Leave the pictures out and print, word for word, the lines below from the one with "Image resolution: width=1200" through the final line.

==== MATERIAL FOR THIS TASK ====

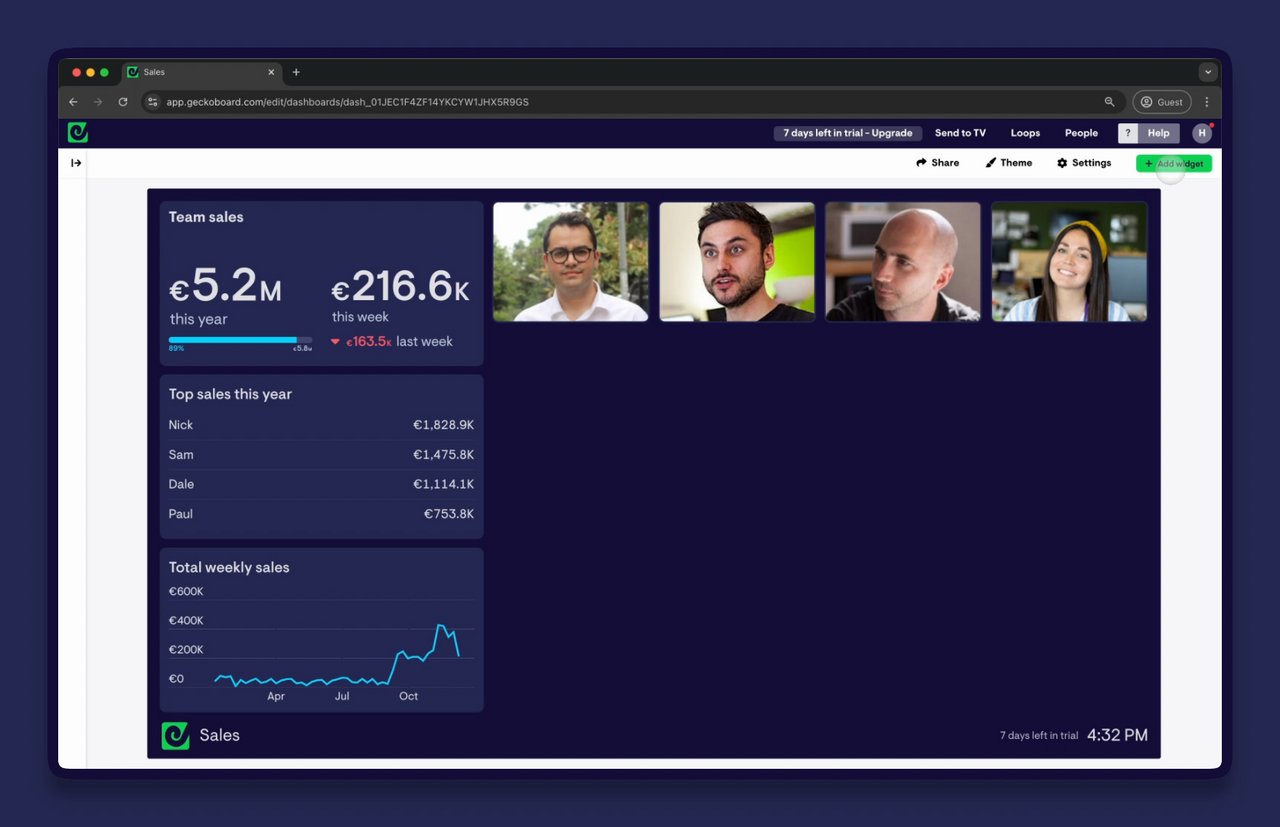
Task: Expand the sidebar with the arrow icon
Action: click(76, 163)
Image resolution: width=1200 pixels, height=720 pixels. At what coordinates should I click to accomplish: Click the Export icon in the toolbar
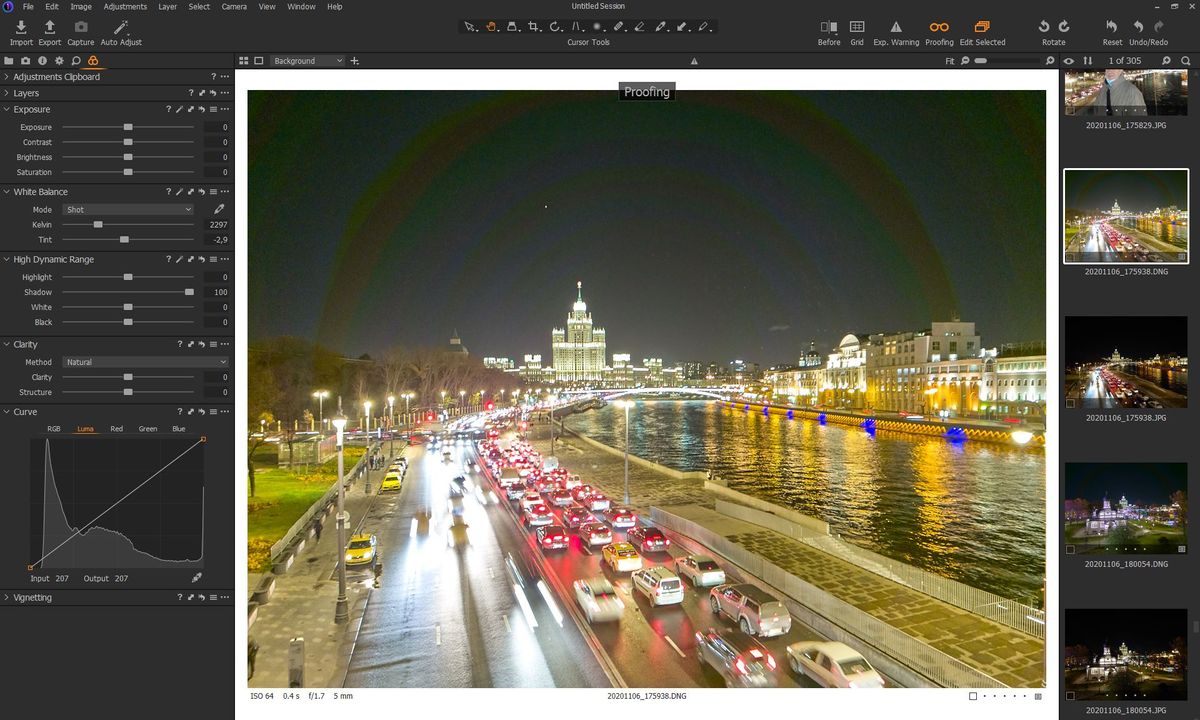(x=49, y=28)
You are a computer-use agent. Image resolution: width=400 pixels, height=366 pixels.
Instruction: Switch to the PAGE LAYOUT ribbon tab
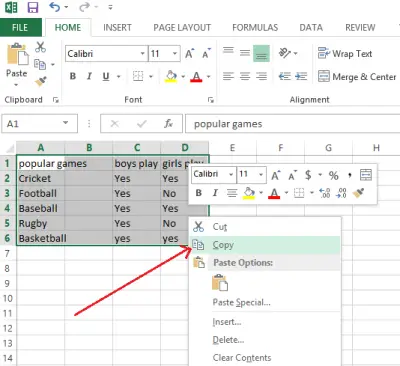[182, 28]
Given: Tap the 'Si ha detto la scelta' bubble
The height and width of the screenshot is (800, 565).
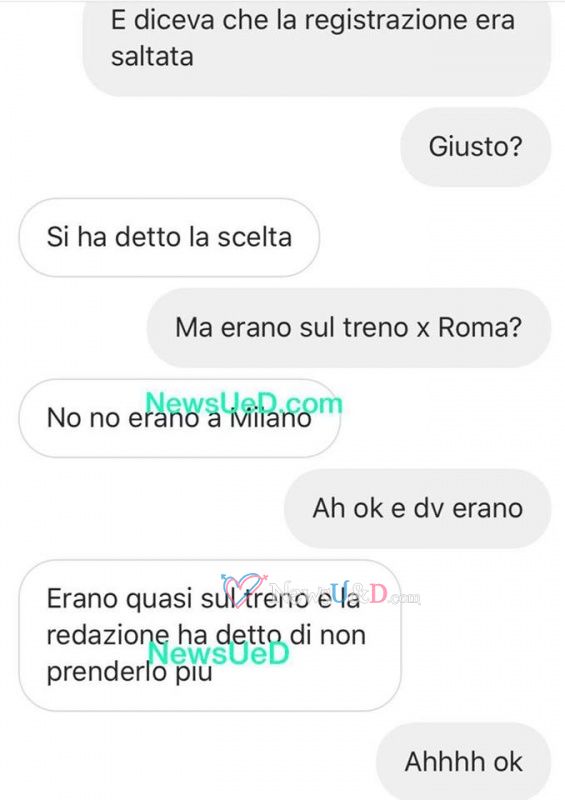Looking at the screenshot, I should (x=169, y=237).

====

--- REPLY TO THE EXERCISE ---
Image resolution: width=1200 pixels, height=720 pixels. At what coordinates should I click to accomplish: Click the Export icon in the toolbar
(x=49, y=28)
You are a computer-use agent. Image resolution: width=400 pixels, height=366 pixels.
Instruction: Switch to the PAGE LAYOUT ribbon tab
[182, 28]
Given: Tap the 'Si ha detto la scelta' bubble
The height and width of the screenshot is (800, 565).
Looking at the screenshot, I should (x=169, y=237).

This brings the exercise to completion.